What is the role of poetry in bringing about change? This book explores that question in the writings of Percy Bysshe Shelley, examining his fascination with the role of contingency in physical and historical processes. In considering the long-standing debate over Shelley's philosophical stance, Hugh Roberts turns to the poet's reading of Lucretius to show how Shelley developed an alternative approach to the issues of history, change, time, and process—one that incorporates the most compelling features of skepticism and idealism. He sheds new light on the importance of De rerum natura to Shelley's thought, and through extended readings of The Revolt of Islam and The Triumph of Life he shows the poet struggling with the intellectual limitations of Romanticism and the Enlightenment and moving beyond them.
Roberts then deploys some of the key concepts from the new science of chaos theory to illuminate the wider implications of Shelley's approach. He shows how with the help of this new paradigm much that has seemed baffling about the poet falls into place—most notably a new understanding of political process that allows us to better comprehend Shelley's claim that "poets are the unacknowledged legislators of the world."

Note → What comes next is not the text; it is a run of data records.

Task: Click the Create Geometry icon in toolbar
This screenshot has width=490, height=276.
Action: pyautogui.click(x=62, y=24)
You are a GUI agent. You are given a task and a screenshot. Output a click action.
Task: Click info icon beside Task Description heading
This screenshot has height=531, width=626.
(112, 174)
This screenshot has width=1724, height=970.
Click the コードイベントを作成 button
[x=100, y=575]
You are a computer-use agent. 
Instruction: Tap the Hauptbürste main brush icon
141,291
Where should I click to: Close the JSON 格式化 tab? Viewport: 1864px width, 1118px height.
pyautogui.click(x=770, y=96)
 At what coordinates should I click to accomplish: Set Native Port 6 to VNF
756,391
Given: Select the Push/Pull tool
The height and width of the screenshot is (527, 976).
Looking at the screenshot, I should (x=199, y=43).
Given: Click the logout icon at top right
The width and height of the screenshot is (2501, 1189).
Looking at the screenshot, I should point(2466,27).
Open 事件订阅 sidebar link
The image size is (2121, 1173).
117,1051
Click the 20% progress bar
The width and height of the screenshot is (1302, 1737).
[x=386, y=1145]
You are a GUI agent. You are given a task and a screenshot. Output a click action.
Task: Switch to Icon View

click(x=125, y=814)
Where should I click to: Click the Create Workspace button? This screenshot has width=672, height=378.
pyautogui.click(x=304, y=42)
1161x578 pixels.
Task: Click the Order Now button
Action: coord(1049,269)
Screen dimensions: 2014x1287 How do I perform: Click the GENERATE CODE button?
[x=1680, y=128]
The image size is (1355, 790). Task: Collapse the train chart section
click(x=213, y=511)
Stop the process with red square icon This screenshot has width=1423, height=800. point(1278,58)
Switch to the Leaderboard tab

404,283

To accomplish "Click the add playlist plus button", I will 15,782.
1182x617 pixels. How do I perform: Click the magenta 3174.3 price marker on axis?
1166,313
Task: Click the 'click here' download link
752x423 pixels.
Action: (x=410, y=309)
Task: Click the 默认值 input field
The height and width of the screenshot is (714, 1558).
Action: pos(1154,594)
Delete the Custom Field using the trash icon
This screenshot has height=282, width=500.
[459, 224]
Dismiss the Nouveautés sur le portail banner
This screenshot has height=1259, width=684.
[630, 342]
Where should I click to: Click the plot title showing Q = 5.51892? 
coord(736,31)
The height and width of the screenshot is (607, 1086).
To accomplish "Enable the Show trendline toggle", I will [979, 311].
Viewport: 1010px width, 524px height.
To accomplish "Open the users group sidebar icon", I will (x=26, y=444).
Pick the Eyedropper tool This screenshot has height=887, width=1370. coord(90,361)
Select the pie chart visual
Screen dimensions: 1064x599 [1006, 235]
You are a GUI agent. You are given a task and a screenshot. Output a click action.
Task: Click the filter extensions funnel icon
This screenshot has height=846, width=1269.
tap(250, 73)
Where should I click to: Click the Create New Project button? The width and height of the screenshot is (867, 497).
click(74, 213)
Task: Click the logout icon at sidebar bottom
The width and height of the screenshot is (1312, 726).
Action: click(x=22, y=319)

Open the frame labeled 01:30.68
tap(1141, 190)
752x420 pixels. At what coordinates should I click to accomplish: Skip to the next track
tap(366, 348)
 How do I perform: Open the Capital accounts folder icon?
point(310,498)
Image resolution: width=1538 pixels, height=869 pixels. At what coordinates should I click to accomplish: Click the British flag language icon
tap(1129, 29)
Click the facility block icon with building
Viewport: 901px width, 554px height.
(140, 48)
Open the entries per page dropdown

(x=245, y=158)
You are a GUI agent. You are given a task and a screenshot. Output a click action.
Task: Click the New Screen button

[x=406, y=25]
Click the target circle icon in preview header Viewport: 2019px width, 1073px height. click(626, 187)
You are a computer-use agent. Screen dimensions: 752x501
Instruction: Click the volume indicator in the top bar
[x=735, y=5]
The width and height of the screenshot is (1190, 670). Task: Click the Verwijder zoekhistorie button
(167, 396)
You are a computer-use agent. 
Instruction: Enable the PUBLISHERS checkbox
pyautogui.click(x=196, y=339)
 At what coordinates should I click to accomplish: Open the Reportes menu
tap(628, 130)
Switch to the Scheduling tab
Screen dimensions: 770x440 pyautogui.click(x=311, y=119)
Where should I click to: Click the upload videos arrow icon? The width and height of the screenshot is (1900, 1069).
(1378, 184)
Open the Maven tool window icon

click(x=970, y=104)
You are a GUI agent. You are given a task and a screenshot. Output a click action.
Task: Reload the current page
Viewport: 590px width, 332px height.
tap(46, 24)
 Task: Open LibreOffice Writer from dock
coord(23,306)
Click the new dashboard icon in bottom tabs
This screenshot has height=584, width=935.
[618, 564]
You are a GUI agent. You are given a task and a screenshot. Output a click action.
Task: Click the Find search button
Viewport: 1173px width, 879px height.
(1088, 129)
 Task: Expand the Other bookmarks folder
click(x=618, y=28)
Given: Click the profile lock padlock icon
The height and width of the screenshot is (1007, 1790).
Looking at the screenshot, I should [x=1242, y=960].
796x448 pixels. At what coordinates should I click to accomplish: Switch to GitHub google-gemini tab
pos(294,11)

Readings of a number of Shelley's poems and prose works demonstrate the wide-ranging implications of this approach for our understanding of his entire oeuvre. Shelley and the Chaos of History presents a Shelley whose investigations into the nature of history and the role of poetry lead us beyond contemporary deconstructionist-historicist debates. It shows that the complexity of Shelley's engagement with the major philosophical issues of his time has been greatly underestimated.